Cress, Ay günlükleri serisinin üçüncü kitabı ve Rapunzel'in hikayesinin modern ve gelece uyarlanmış versiyonu idi.
Öncelikle söylemeliyim ki Ay Günlükleri serisinden en sevdiğim kitap kuşkusuz Cress'di. Bu seri başlı başına mükemmelken Cress daha bir mükemmeldi. Yazarın dili ve anlatım biçimi gerçekten harikaydı. Kitaba, Cinder ve Scarlet kitaplarındaki karakterler dışında yeni bir karakter ekleniyor. Cress. Cinder ve Scarlet kitaplarını çok sevmiştim ama Cress bir başkaydı. Kurgusunu o kadar beğendim ki anlatamam.
Konusundan biraz bahsedecek olursam Cress çocukluğundan beri hapsedildiği bir uyduda yaşımaktaydı ve ona eşlik eden tek sey intarnet bağlantılı bir ekrandı. Cress'in elinde sadece bu olduğundan usta bir hackera dönüşmüştür.
Cress, Cinder’ı Kraliçe Levana’nın planlarından haberdar etmek için her şeyi göze almıştır. Bütün Dünya; Cinder, Kaptan Thorne, Scarlet ve Wolf’un peşindeydi. Onlar ise Cress'i esir tutulduğu uydudan kurtarmanın.

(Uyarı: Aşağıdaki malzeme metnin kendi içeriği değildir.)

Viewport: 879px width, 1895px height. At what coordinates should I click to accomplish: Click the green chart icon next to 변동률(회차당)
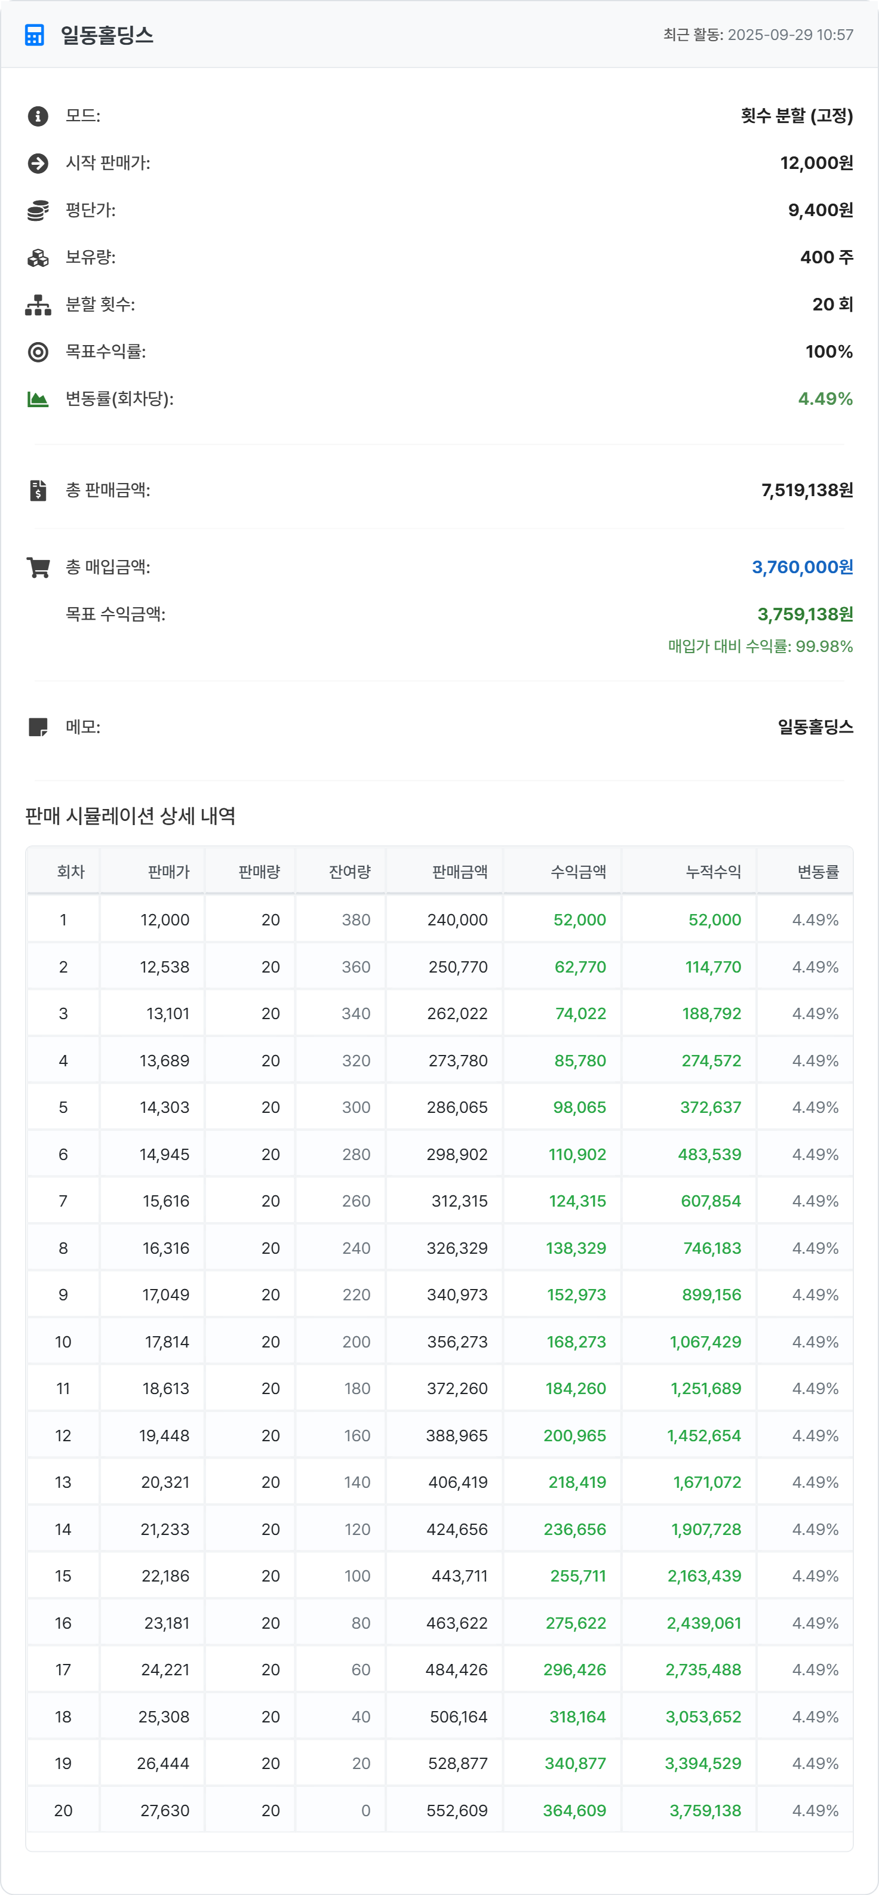click(x=38, y=399)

Cress ilk iki kitaba göre daha bir heyecan vericiydi. Kitapta baş rolde Cress ve Thorne vardı. Ve asıl bu kitabı sevme nedenimde Thorne'dan daha fazla bahsedilmesi. Thorne ve Cress'in arasındaki ilişki gerçekten çok güzeldi. Thorne ve onun esprili, tatlı hallerii... Spoi vermemek için çok detaya girmek istemedim ama mutlaka okumalısınız. Bir kitap bu kadar güzel olabilir. Öyle bir seri ki okurken insan bitsin istemiyor. En kısa zamanda serinin diğer kitaplarının yorumunuda gireceğim. Birkaç post önceye gidip serinin diğer kitaplarının yorumu var, bakabilirsiniz. Yine ve yine mutlaka okumalısınız diyorum.